Pastor Joel Osteen is, in the words of (fake) fashion icon Mugatu (played by Will Ferrell in Zoolander), “so hot right now.” The 46-year-old pastor heads America’s largest church, the Houston-based Lakewood Church, with 43,000 people in attendance per week. His 2004 book, Your Best Life Now, was a New York Times bestseller, as was his 2007 Become a Better You. He is hugely popular and hugely influential. Many people at the church where I work read his books, watch his shows, and listen to his sermons. He’s a really likable guy.

Steven Waldman, the founder and editor of Beliefnet.com, the Internet’s “largest faith and spirituality website,” recently interviewed the always-perfectly-coiffed Osteen, providing the good people of Mockingbird a lot of food for thought. (The article appeared in The Wall Street Journal.)

Here are two noteworthy statements by Osteen:

“I believe that when you think of the negative, and you get up discouraged — there’s nothing good in my future — I really believe it almost ties the hands of God. God works where there’s an attitude of faith. I believe faith is all about hope.”

“I believe God’s keeping the records, and I believe you will be rewarded even in this life. Somehow, some way, God will make it up to you. It may be He protected you from an accident you never knew. You can’t give God something without God giving you more in return, whether it’s peace or joy or satisfaction.”

How should we respond?
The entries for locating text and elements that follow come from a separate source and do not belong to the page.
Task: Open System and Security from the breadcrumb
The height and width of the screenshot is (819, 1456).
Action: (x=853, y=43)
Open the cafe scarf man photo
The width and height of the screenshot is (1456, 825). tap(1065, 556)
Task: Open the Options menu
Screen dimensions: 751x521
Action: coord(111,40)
I’ll keep it short and simple. Osteen’s articulation of Christianity is conditional: Think good thoughts, and good things will happen to you. Think bad thoughts, and bad things will happen to you. You pull the lever, God gives the prize.

The problem with this is twofold. First, this conditional relationship implies that the level of your faith determines God’s ability to act in your life. The idea that my mental state could, as Osteen says, “tie God’s hands” is alarming. I don’t want that much power.
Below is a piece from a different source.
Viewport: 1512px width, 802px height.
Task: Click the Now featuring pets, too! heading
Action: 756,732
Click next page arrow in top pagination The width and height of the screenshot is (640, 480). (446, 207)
Second, this brand of conditional Christianity gives people an impossible task. Just stay positive? What about the very real bondage many people are in? The human condition, described in the Bible, is that “no one seeks God”—rather, we are bound to seek our selves, our own good. To tell bound people, people enslaved to compulsive self-destructive behavior, to just change their thinking is dead-on-arrival.

In the Bible, God is seen as a Savior—someone who rescues people when they are at their worst, not when they are thinking positive thoughts. St. Paul met Jesus while he was still “breathing out murderous threats” against Christians. In Acts 27:20, St. Paul and St. Luke “abandoned all hope of being saved” in a storm at sea, before Paul comes to his senses and affirms God’s presence with him. In Matthew 26, Peter denied Jesus three times, just as Jesus went to the cross to save him (and everyone else). In the Old Testament, God chooses Israel not because of their greatness and strength, but because of their smallness and weakness.

So if you have control of your mental outlook, and if you are able to always do the right thing, Osteen’s views may suffice. However, if you are frustrated, tired, unable to do the thing you ought to do, I suggest you look to Jesus.